Our Visual History
With February comes Cupid, chalky candy hearts, bone-chilling nights, red carpet Oscars dresses and, also, a time to reflect on the African American experience in America. Black History Month. As a kid, my parents enthusiastically regarded this time of year as an opportunity to offer a counter-narrative to the lessons my sister and I were being taught in school. Often one of them would say, “But what you don’t know is…” Then they followed that with facts and events, places and people I knew nothing of. The truly fascinating was often juxtaposed against the truly mundane. History, I learned, was rich, subjective and dictated by who got to tell it. As a kid, Black History Month felt like being given a passcode that unlocked a world of information and imagination previously unknown to me.

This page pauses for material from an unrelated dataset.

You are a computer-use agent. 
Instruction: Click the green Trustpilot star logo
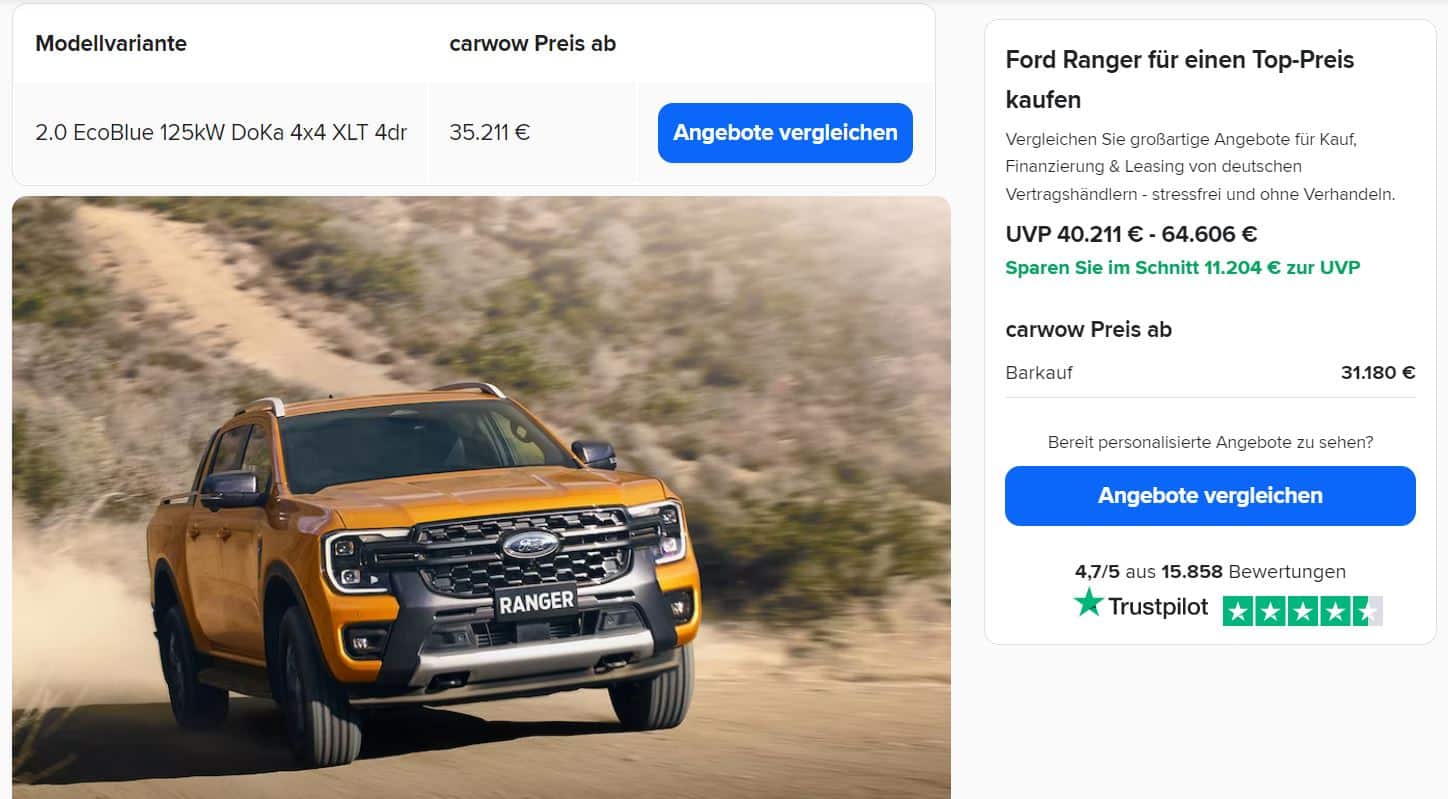1088,603
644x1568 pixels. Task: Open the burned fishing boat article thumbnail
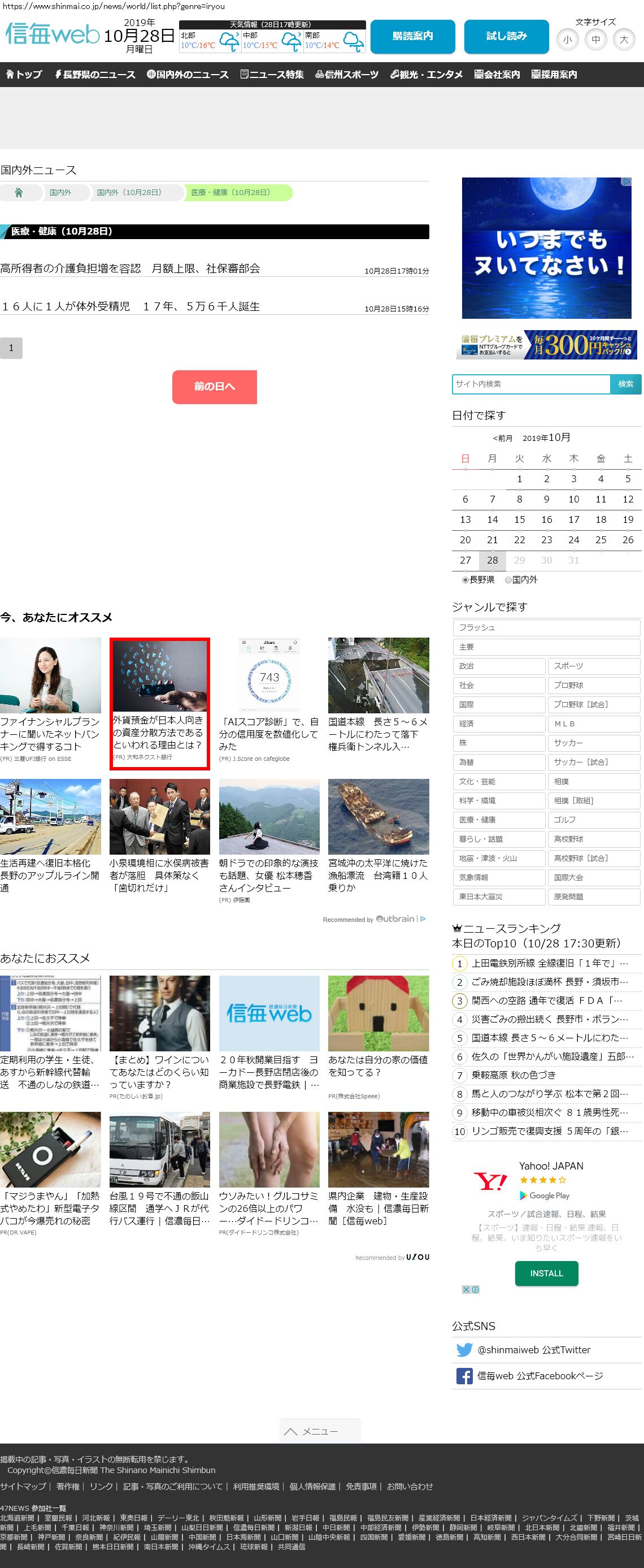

My Black History Month Instagram Challenge
This February, as I embark on so many firsts, I chose to try something new. With the help of a new calendar and dream planner from the genius folks at INK+VOLT, I decided to give myself a professional creative challenge. I wanted to use each day of Black History Month to honor someone from my family lineage by posting images from the photos handed down to me from both my grandmothers and one great-grandmother. I would bring Black History Month to Instagram my way. And I was curious if I could use 28 consecutive days of posting visual histories to reflect, discover and inspire something new within myself or for my family.
Like so often happens for me, the seed of this idea was actually planted over a lunch. Two people I admire greatly were both gently nudging me in the direction of a new book, one on family and specifically the generation of women who shaped my life. I left the lunch wondering if sharing daily pictures from the family archives just might help me get closer to this creative idea. Maybe, maybe not. I wasn’t sure. However, I knew that if nothing else, the daily challenge would certainly give me interesting dinner conversation topics with my daughter. She never met most of the people pictured in the sepia and black and white pictures. Some predate her by a century. She certainly doesn’t know their stories.
The first thing I noticed by Day 3 of the Instagram posts was the amount of people who sent me messages that they were so glad I was doing this. People who knew me and people who didn’t. One share came from someone who said the posts were as close as our children might ever get to learning about the influence of African American people. She was not African American. She just wanted to know history, shared history, American history.
Now, I felt like I was onto something. But what?
What does it mean to look back at our ancestors? What clues has history left us that might inform our now?
Those became the questions I started asking internally with each new post.
Getting to Know our Ancestors Through our Visual History
Anyone close to me knows I am a huge fan of Dr. Henry Louis Gates’ work on the TV show Finding Your Roots. (I actually met him once in Florence. But that is a story for another time.) I love contemplating the intersections of chance and choice. How the fates and actions of the people before us brought us to our now. How we carry those choices and fates with us, knowingly or unknowingly.
There is a section in my book From Scratch where I mention the achievements of my ancestors. As I was writing that passage, a question lingered at the back of my mind: How had these people been capable of such quiet, unassuming greatness in the face of disenfranchisement? When I posted on Instagram, answers began to emerge.
On Day 9 of my challenge, I posted a picture of an unknown relative. In the image, he is a young man photographed on a snowy day, scarf around his neck, cigarette in his hand. He is handsome, bold. He locks eyes with the camera without hesitation. I kinda love him for that. Behind him is a large brick structure. It looked to be a landmark or large public fountain in perhaps some northern city. I had no idea where he was or what he was doing there. I wrote the caption to accompany the post, “I want to know your whole story.” Then I shared it. And that’s when the universe took over.
Sharing our Stories
An hour later, a relative in Chicago who I haven’t seen since I was child responded telling me the man in the picture was standing on the grounds of his alma mater – St. Emma Military Academy, the only all-black military academy for boys in the US. A few messages back and forth and I learned that a few men in my family attended this prestigious school, especially those who migrated north out of East Texas. A little research and I learned that the school graduated 10,000 young men between 1895 and 1970. People who undoubtedly contributed greatly to their communities. What surprised me was that I never knew this school existed. As I was drinking my espresso on Day 10, suddenly the sense of personal purpose and commitment to civic service that runs through for so many generations in my family came into better focus.
By posting those pictures on Instagram, other new stories were brought forward in ways I had not anticipated. I discovered themes of purpose, determination, intuitive wisdom, connection to land, and a resilience in the face of disenfranchisement.
This 28-day challenge that started as “Let’s see if I can do this,” had by the end given me a rejuvenation and a sense of my own agency. I want to not only give a voice to those who preceded us, but to use their examples as inspiration to meet the challenges of our time in my own way. We are, right now, writing a history. What do we want it to say? Who do we want to tell it?